A Folha foi, é e sempre será uma escola. Editorialmente, a lição diária sempre foi não aceitar as coisas como elas estão. Em várias escalas. Isso vai desde o buraco na rua de um bairro distante até uma eventual falha administrativa do poder público. Como escola, na Folha já passaram e ainda estão muitos professores. A começar pelo fundador, Aluysio Cardoso Barbosa.

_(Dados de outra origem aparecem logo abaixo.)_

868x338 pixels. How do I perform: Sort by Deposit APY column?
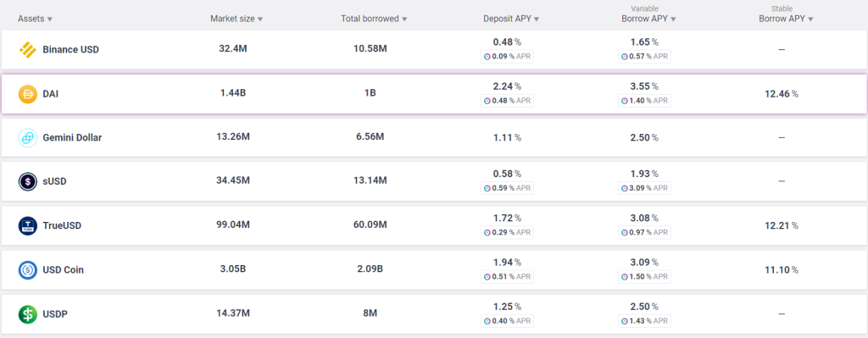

Foram muitas manhãs acompanhando pela TV a sessão da Câmara de Campos, enquanto o patriarca da família Folha batia as notas do Ponto Final. E foram muitas outras jornadas “sugando” experiência de outros mestres que passaram pela redação e que transpuseram a qualidade jornalística para as mãos do leitor (no papel e no site). Um timaço.

Precisei seguir outros caminhos. O meu casamento com a Folha foi interrompido em 2010 (mas ainda acompanho minha “ex” pela internet). De qualquer forma, continuam a torcida pelo sucesso e a alegria por ter feito parte dessa história. Que se multipliquem os 40 anos.